It turns out that of the various tools of the occupation, traffic jams are the most common: an elegant and deliberate way of carrying out Israel’s collective punishment against Palestinians.
By Sahar Vardi
Several years ago, Palestinians saw the release of Azmeh (“traffic”), a mobile navigation app that helps them to circumvent the burdensome restrictions on movement in the occupied territories. As opposed to the Israeli navigation app, Waze, Azmeh equivalent maps not only traffic jams, but also their source: Israeli checkpoints.
Which checkpoint is causing trouble today? Where did the army establish a makeshift checkpoint that is holding up traffic? Which checkpoints are simply closed today? Like all other navigation apps, the goal is to bring drivers to their destination as fast as possible and with the least amount of traffic. But in Palestine, most traffic jams form for one reason.
This past week I drove along with another activist in East Jerusalem on Rabea al-Adwiyeh Road. This is the main road in the A-Tur neighborhood, which is home to the two largest Palestinian hospitals in Jerusalem, along with four schools. As we made our way, we suddenly discovered that the road had been blocked. Two police vehicles stood in the middle, blocking both lanes. Every so often a sleepy police officer would wave through the cars driving northward, creating traffic by forcing them to turn either left or right. So what if they are diverted to the wrong direction? At least they had where to go, as opposed to the cars driving southward, who were forced to simply sit and wait.
We got out of the car to try and understand what was happening, joining a group of Palestinians who gathered around the police officers, who wore bulletproof vests and held tear gas grenades and batons. A young Palestinian tried to translate the cries of an older man from the village, who demanded that the police open the road. The police responded that the road had been blocked because someone had thrown a stone. When? From what direction? Why does it matter? It doesn’t, because the police have to follow orders: every time someone throws a stone or shoots fireworks, they block the street. For how long? Until they become fed up. A young man who stood next to us said that this was the third time the road had blocked that day.

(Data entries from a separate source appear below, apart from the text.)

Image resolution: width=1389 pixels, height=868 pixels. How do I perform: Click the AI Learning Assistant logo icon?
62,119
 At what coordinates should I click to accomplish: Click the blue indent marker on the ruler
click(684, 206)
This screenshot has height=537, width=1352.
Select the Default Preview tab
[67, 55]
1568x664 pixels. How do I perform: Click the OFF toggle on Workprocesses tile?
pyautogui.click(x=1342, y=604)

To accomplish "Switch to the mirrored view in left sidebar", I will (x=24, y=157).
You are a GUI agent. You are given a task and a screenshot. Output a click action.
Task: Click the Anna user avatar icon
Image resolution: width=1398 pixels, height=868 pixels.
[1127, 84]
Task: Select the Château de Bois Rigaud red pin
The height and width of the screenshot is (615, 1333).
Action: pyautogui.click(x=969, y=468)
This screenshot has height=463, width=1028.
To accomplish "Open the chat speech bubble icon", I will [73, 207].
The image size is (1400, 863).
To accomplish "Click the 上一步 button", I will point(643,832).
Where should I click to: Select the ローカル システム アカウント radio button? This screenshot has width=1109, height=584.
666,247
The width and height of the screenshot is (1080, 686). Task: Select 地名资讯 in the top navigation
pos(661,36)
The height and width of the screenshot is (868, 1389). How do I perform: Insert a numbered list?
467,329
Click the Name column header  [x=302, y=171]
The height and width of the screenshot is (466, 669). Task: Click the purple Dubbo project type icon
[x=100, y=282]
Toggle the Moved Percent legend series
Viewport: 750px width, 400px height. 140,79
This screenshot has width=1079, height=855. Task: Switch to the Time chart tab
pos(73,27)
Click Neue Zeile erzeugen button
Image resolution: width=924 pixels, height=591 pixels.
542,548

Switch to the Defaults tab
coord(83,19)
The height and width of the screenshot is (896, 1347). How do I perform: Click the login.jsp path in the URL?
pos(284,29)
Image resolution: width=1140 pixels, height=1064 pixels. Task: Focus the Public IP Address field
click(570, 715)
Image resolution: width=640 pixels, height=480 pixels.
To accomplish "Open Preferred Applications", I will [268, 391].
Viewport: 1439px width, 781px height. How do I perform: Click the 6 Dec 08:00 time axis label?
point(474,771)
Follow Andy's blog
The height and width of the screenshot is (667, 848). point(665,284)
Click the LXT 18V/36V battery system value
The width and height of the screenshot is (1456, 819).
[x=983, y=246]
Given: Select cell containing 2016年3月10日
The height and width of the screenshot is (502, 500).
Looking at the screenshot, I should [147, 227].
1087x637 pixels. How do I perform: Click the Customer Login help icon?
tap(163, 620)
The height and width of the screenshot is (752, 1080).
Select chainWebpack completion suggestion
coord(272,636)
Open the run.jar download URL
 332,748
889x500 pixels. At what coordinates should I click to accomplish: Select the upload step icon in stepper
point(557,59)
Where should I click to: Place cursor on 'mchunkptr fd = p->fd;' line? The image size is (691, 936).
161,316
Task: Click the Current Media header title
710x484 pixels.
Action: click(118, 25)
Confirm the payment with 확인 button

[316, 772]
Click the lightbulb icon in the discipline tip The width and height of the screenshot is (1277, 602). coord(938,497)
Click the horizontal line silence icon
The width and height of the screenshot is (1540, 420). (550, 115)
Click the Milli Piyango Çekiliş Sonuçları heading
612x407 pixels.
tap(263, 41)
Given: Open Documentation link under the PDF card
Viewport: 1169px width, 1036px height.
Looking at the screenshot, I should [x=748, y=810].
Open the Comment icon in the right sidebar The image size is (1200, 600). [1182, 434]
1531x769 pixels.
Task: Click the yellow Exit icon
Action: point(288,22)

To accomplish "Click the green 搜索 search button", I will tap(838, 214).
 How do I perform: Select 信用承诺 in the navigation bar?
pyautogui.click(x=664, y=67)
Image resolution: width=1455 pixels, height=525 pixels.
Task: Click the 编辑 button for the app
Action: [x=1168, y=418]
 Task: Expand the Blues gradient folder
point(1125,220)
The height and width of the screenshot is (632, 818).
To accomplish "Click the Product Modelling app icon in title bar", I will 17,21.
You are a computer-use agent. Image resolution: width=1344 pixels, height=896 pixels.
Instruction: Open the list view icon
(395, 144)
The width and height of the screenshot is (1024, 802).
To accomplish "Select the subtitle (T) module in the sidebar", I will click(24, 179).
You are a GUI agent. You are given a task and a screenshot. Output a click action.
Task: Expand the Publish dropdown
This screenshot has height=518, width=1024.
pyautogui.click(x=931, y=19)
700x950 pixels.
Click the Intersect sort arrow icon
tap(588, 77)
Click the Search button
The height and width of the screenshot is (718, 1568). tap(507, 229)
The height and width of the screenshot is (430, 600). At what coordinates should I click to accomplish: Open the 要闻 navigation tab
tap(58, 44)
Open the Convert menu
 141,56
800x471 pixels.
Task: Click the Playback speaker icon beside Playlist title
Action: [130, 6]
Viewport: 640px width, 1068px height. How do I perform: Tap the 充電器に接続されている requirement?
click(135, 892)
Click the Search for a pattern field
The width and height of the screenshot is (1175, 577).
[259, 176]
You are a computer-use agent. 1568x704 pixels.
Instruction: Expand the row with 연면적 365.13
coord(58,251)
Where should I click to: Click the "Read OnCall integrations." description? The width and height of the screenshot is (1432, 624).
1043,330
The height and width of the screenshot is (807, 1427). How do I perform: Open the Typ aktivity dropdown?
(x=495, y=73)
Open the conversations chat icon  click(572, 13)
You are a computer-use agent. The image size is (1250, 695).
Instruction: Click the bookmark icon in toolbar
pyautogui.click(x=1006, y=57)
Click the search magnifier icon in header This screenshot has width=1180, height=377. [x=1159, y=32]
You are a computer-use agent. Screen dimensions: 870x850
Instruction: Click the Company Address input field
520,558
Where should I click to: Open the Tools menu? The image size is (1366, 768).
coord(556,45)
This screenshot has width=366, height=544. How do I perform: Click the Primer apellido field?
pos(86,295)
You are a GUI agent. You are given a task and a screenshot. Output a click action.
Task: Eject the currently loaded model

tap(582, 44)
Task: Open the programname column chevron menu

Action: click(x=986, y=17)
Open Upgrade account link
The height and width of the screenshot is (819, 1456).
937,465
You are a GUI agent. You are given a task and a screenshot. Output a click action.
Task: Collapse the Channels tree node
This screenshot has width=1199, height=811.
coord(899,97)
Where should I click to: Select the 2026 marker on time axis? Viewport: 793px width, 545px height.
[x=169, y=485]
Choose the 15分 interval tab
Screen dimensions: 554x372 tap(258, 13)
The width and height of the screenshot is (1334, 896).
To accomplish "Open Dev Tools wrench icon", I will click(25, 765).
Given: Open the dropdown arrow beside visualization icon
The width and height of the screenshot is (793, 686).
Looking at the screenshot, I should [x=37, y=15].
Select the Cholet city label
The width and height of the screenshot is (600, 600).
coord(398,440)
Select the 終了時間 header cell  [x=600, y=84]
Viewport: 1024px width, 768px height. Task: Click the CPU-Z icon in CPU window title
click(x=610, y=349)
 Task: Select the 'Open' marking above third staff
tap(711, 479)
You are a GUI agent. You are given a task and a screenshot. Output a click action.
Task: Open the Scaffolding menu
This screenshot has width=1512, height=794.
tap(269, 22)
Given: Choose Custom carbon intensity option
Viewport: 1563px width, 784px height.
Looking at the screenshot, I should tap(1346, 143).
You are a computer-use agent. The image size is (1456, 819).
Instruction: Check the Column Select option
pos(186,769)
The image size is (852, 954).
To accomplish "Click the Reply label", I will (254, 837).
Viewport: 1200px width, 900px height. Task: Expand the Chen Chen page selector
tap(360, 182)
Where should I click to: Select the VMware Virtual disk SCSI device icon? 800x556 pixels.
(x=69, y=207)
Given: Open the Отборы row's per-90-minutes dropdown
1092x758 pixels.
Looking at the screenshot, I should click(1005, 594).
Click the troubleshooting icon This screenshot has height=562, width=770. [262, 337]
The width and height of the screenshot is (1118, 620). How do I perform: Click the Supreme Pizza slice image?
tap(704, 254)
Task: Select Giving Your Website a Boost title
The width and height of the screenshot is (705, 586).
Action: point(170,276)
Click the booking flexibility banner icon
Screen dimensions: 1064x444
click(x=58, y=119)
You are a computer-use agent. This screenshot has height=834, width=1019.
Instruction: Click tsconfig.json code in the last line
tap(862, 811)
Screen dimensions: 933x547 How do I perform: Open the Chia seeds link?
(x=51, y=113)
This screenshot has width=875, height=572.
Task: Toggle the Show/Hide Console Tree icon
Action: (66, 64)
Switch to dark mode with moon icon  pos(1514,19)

Our attempts to tell the police that blocking a main road as a form of collective punishment is not legitimate — especially when the road is located between two main hospitals in East Jerusalem — were cut off by ambulance silence. The ambulances that left Augusta Victoria Hospital was stuck in the traffic jam, and it took a few minutes until the police decided to open one lane to allow the vehicle to pass between all the cars that, at this point, were blocking both lanes. After all, why does it matter that an ambulance reach a sick or wounded Palestinian in time?
We stood for nearly half an hour without moving. Suffice it to say that not a single stone was thrown around us, nor were fireworks fired into the Jerusalem evening sky. Yet the police persisted — “for the sake of security.” When we called the police spokesperson to find out why the road was blocked, the only response we received was: “There was nothing unusual. If there was, we will issue a response.” Then she hung out.
The truth is that nothing unusual happened. It was not unusual for that day in which the road had been blocked three times. It is not unusual for a neighborhood where police forces regularly block roads, and where giant cinder blocks have been regularly help the police
It turns out that of the various tools of the occupation, traffic jams are the most common. It is an elegant way to carry out collective punishment. But as opposed to the traffic jams that Israelis are used to, these traffic jams are deliberate. We don’t need an application to solve them, we just need to put an end to the policy of collective punishment.